Patient was posted for exploratory laparotomy for hiatal hernia repair. Stomach was reduced and diaphragmatic defect closed successfully. Post-surgery, patient had uneventful recovery, his previous concerning symptoms resolved completely, and he was discharged to follow up with his primary gastroenterologist. A follow up ECG done (Figure 1c) 2 months after the surgery unexpectedly showed resolution of the left bundle branch block seen on the admission ECG.

Discussion

In the case discussed, a large hiatal hernia produced pericarditic chest pain, which worsened with a recumbent position and deep inspiration and diminished in an upright posture. It is conceivable that laying down encouraged further stomach herniation and the negative intrathoracic pressure generated by inspiration resulted in an interval increase in hernia size further aggravating the pain. The pericarditic nature of the pain would have been due to a direct irritant effect from the incarcerated and inflamed bowel loops against the adjacent serosa, be it pericardium or pleura. Evidently, and once the primary pathology was surgically reduced, the presenting complaint resolved. A hiatal hernia presenting with pericarditis with classical ST-segment elevation on the standard ECG has also been described [4].
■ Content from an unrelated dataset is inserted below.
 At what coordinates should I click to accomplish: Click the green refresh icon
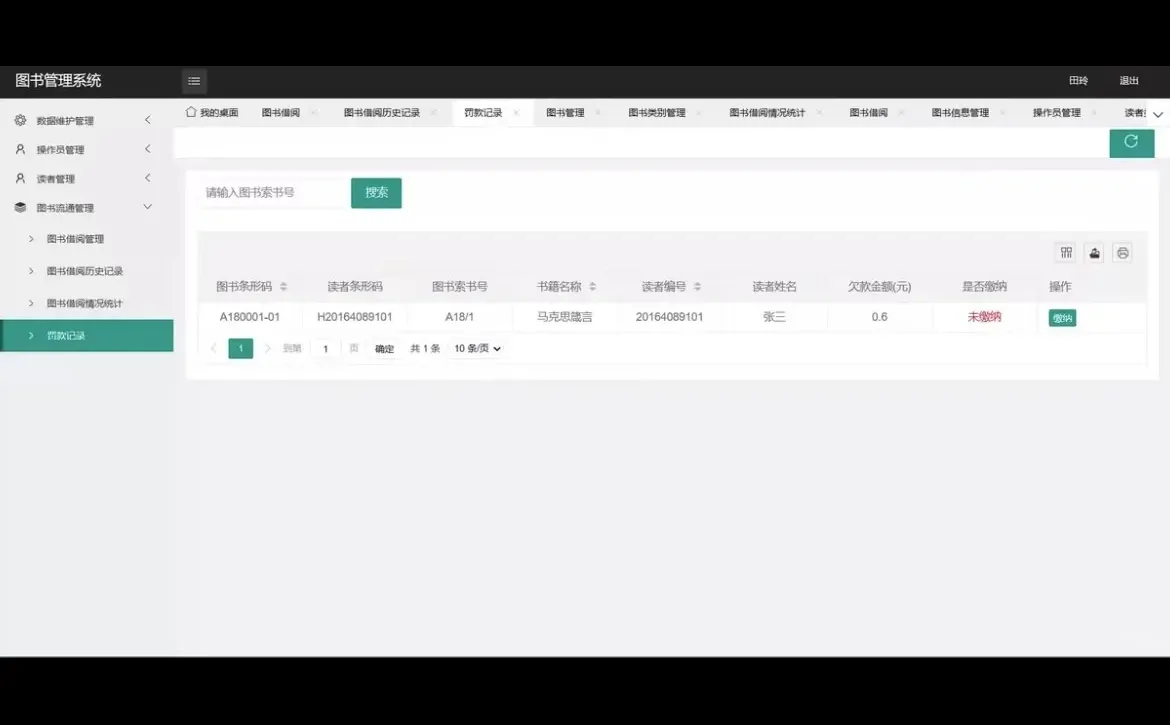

The presenting ECG demonstrated a new left bundle branch block (LBBB), which might have masked the typical ECG changes expected with acute pericarditis (Figure 1A). Acute ischemia as a cause of the LBBB was also effectively ruled out with negative serial c-Tn-T assays and a normal left ventricular systolic function and wall motion combined with the non-ischemic chest pain history. Interestingly, conduction abnormality strongly correlated with the presence of his hernia (Figures 2A-2C). This finding resolved on the postoperative ECG. Although many cases reported LBBB and ST segment elevation in patients with hiatal hernia , LBBB was not previously noted to be a such dynamic finding, which normalized after hernia repair [4-8].
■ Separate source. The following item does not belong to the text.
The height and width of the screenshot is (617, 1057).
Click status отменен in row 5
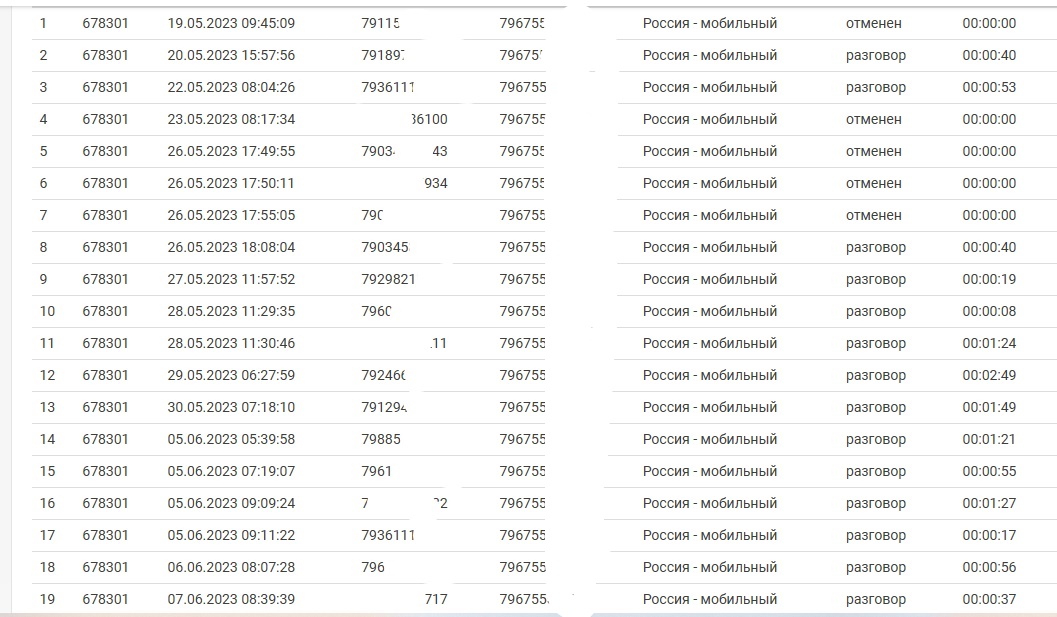coord(874,151)
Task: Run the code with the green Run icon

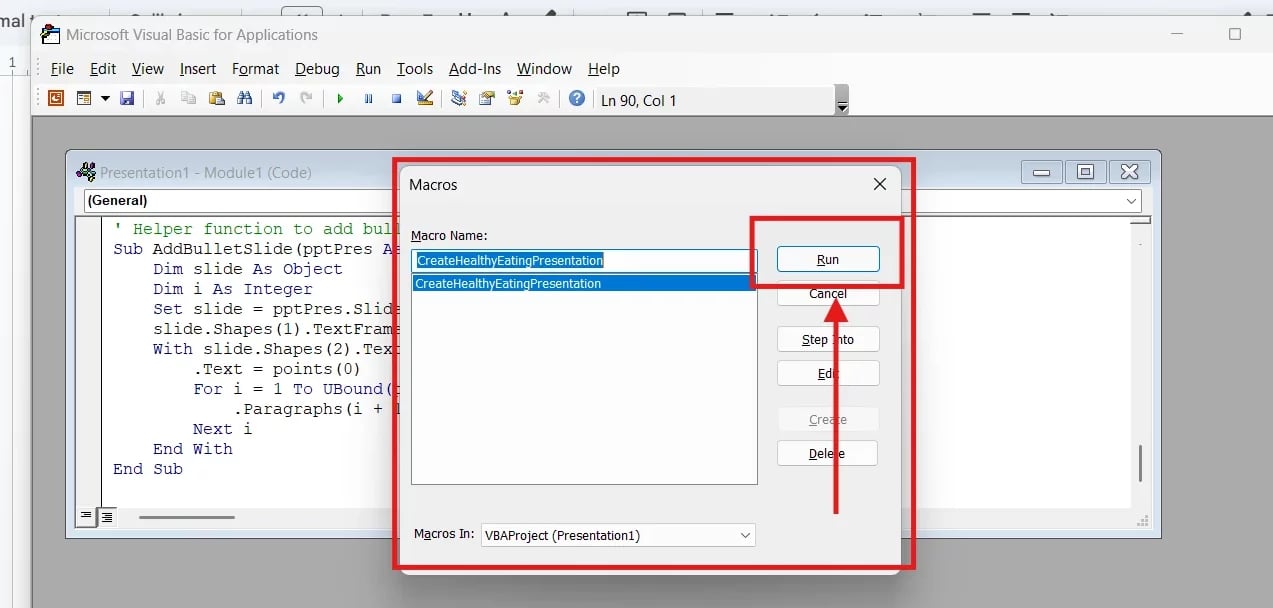Action: point(339,98)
The exact cause of the various ECG changes described in the literature remains elusive. One of the theories postulated include a direct compressive effect on the epicardial surface [4]. Dramatic depolarization and repolarization abnormalities have been described even in the absence of obstructive coronary lesions [9]. Left bundle branch block could be the result of dys-synchronous left ventricular contraction due to displacement of the heart and compression by the large hernia. Rate-related LBBB is unlikely in our patient, since the finding was documented at rates that previously coincided with a narrow QRS complex. Extrinsic compression of the epicardial coronary vessels resulting in ischemic LBBB is also a plausible explanation. However, the serially normal c-Tn-T assays, normal left ventricular wall motion on echocardiography and the non-ischemic chest pain in a middle-aged man with no documented atherogenic risk factors, effectively rules out that possibility. Whatever may be the mechanism and judging by the resolution of the conduction abnormality on the follow up ECG, we conclude that the findings were directly related to the large, compressive hiatal hernia.

Conclusion

In summary, large hiatal hernia should be on the list of rare differential diagnoses for acute coronary syndromes. The abnormality not only presents with chest pain but with variable ECG abnormalities, including new and dynamic LBBB which is reported for the first time with our case. physicians should have a high index of suspicion in the appropriate clinical settings, especially in patients with previous complex abdominal surgeries. This will aid in early detection and timely management averting potentially life-threatening complications as shown in our case.

Conflict of Interest

Authors have no conflicts of interest to declare.